Discussion and conclusion

By highlighting the causal relation between CSR disclosure and several variables, this study confirms that a high level of CSR disclosure captures the attention of stakeholders and that CSR disclosure may be used to resolve agency issues. This study empirically tests the relationship between CSR activities and financial performance of Chinese listed firms while considering the importance of different types of stakeholders. The results suggest that CSR disclosure can improve the performance of organizations as manifested in the significant differences between the financial performances of those companies that disclose and do not disclose their CSR activities.

A firm that discloses information about its CSR for multi-stakeholders is highly valued by investors in the market when certain financial ratios assure the disclosure information. This study contributes to the existing literature of CSR disclosure in several ways. Firstly, the use of financial ratios ensures the firm’s CSR disclosure claim for multi-stakeholders. For instance, if a firm discloses employee’s protection disclosure, then its proportion of salaries ratio should be better than those firms which do not claim such disclosure. Secondly, the study uses financial ratios as a moderator to explain the link between CSR disclosure for multi-stakeholders and financial performance of a firm. The results of the study suggest that certain financial ratios make the assurance of a firm’s CSR disclosure. Such as, the APTO ratio is better and significantly higher for those firm which discloses supplier protection disclosure as compared to those firms which do not. Moreover, the average APTO of firms which disclosed CSR information is higher and significant as compared to the industry average.

Further, the results of this work are intuitive and empirically justify the selection of financial ratios as a moderator between CSR disclosure and firm performance. Specifically, with a high-interest coverage ratio, those firms that disclose their creditor protection information outperform those firms that do not disclose such information. When accounting and financial aspects are not considered, one cannot easily determine how CSR disclosure increases the value of a firm. Therefore, this study sheds light on how the multi-stakeholder CSR disclosure of firms can increase their value in the presence of better financial ratios. For example, if these firms claim that they protect the rights of their suppliers and make timely payments for its inventories, then they can achieve a positive partnership with their suppliers and subsequently increase their value. These results echo the findings from the literature. For instance, [20] proposed enlightened stakeholder theory to resolve the fundamental conflict between the neo-classical approach of [113], which posits that managers focus on maximizing the wealth of shareholders at the expense of ignoring their other stakeholders, and the stakeholder theory of [60], which posits that managers must show equal responsibility to all their stakeholders. The findings of this work support the argument of [20], who claimed that managers could increase the wealth of their shareholders without necessarily ignoring the welfare of their other stakeholders. However, China has a distinct organizational culture and environment compared with western countries. Chinese companies have a limited yet steadily growing awareness of CSR and its practices compared with other firms from developed markets.

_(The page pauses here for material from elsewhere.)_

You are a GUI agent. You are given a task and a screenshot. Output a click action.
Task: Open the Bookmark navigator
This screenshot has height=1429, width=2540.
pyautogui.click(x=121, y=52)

Our work proposes some directions for future research. For instance, how executives and other firms that do not engage in CSR perceive the concept of CSR and CSR disclosure must be explored to establish a link between corporate governance and CSR communication. Some interesting questions can also be addressed in exploring such a link. Does poor corporate governance drive the negative association between CSR activities and financial performance? How does a change in governance affect CSR activities? Addressing these questions and the link between CSR activities and the agency problem is a fruitful avenue for further research in this field. Furthermore, a mixed methodology may also be adopted in future investigations to shed novel findings on this topic.